Só o ser inventor das palavras sabe.
"Eu" emprega amor, justiça, beleza, bem, mal, evolução, enfim inúmeros termos com relevância matemática material à instintos/tendencias/impulsos infinitos como uma ocasião, como um poder/possibilidade que "Eu" atribui.
De certo, caso não existisse, não conseguiriamos expressar de uma forma tão abrangente/específico nos bastando a dimensão das imagens e suas riquezas, mas o questionamento vêm da perda do valor das palavras pela diversidade de atribuição à elas desdenhando o surgimento de novas.
p.ex. cultura, perigoso? cultura vem adquirindo uma posição em relação ao conhecimento, logo o meu hd é um ente culto?

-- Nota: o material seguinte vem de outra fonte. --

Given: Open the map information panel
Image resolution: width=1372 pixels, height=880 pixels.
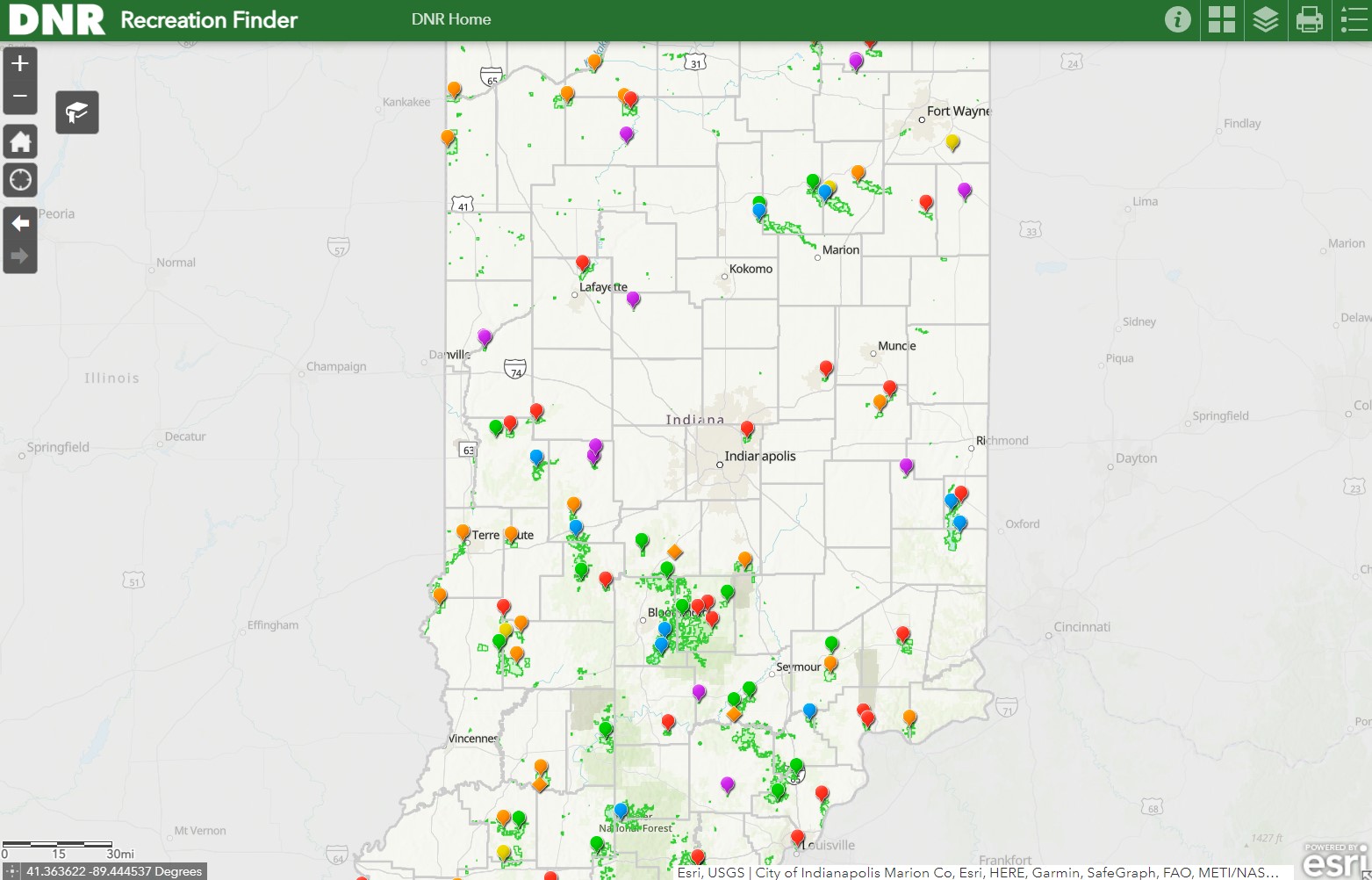Looking at the screenshot, I should pyautogui.click(x=1177, y=19).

Seria conhecimento se estivesse em um contexto de adquirir informações sobre os hábitos de determinado povoado/região, assim em pouco tempo (se já não estiver) a palavra cultura estará tão morta quanto a palavra amor está com tantos aspectos que impossível saber o que o autor da frase deseja exprimir podendo ser paixão, compaixão, desejo, determinação, instinto/tendencia/impulso, etc - muitos ao mesmo tempo, individualizados.
Enfim o drama das palavras é a limitação da forma de expressar que o autor pretende em função do curto vocabulário que nos limitamos, no entanto, temos a arte, mas a era da tv e computador empurram a um estado de passividade e coolness.